On Wed, Aug 26, 2009 at 12:57 PM, Gabe Black<[email protected]> wrote:
>> 1. Get StaticInst for PC X (if any).
>> 2. Read the StaticInst's ExtMachInst to learn that the original
>> instruction it represents occupied N bytes, and what those bytes were.
>> 3. Compare the N bytes in memory at PC X with the N bytes stored in
>> the ExtMachInst.
>>
>
> That mostly sounds reasonable in isolation, but either that's going to
> need to be a #ifed mechanism just for x86 (I don't like those at all) or
> all the other ISAs will have to go through the motions with little to no
> benefit.

Yes, I recognized that... I don't like ifdefs either, but this seems
like a spot where it could be justified.  If you don't like
special-casing for x86, we could consider this as just being two
different general-purpose mechanisms, one for ISAs with fixed-length
instructions and one for those with variable-length instructions :-).

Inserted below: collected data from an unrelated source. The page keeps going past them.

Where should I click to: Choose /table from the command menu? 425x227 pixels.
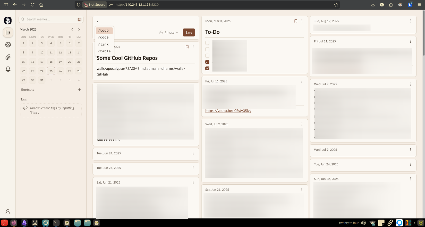(x=104, y=51)
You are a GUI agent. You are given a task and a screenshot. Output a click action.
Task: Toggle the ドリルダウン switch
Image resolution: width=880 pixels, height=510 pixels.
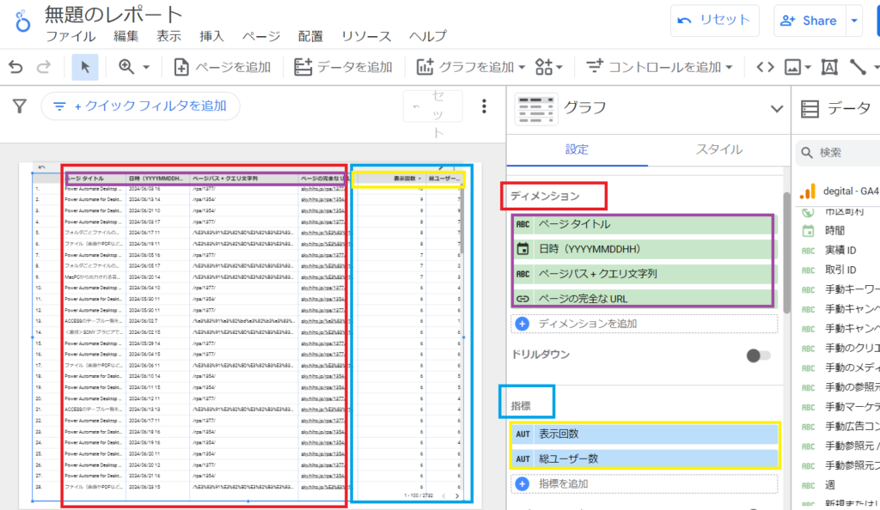pyautogui.click(x=758, y=355)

> I do like the idea of reading in all the bytes at once, though.
> It would simplify the logic in the predecoder in that case. There would
> still need to be a version that figured out what bytes are needed if we
> miss, though, so we'd end up with two copies of it, one simplified and
> one regular.

I don't see this... you just do a straight byte compare (plus the
context info, as you indicated), and if there's a match you don't need
the predecoder at all.  If there's a miss, you still have to go
through the same predecode step you do now, but that's still only one
version.

> The changes in the decode structure would be
> significant assuming there isn't a "predecoded" format. [...]
> The decoder function as generated by the isa description doesn't allow
> for that.

The more I see what you've had to go through to get x86 working, the
more I feel like revisiting many aspects of the ISA description system
to clean up the process.  If that includes some different
specification of the decoder function then I'm open to that.

> I don't want to sound like this won't work with enough effort, but there
> will be significant challenges that may make it not worthwhile.

Yea, now that you have it working it is a shame to go rip things up...
at the same time, if you didn't have it working already, we probably
wouldn't know what we're up against and wouldn't be able to do it
right.

> Decoding
> x86 efficiently certainly deserves its reputation.

They spell that "competitive advantage" where I work ;-).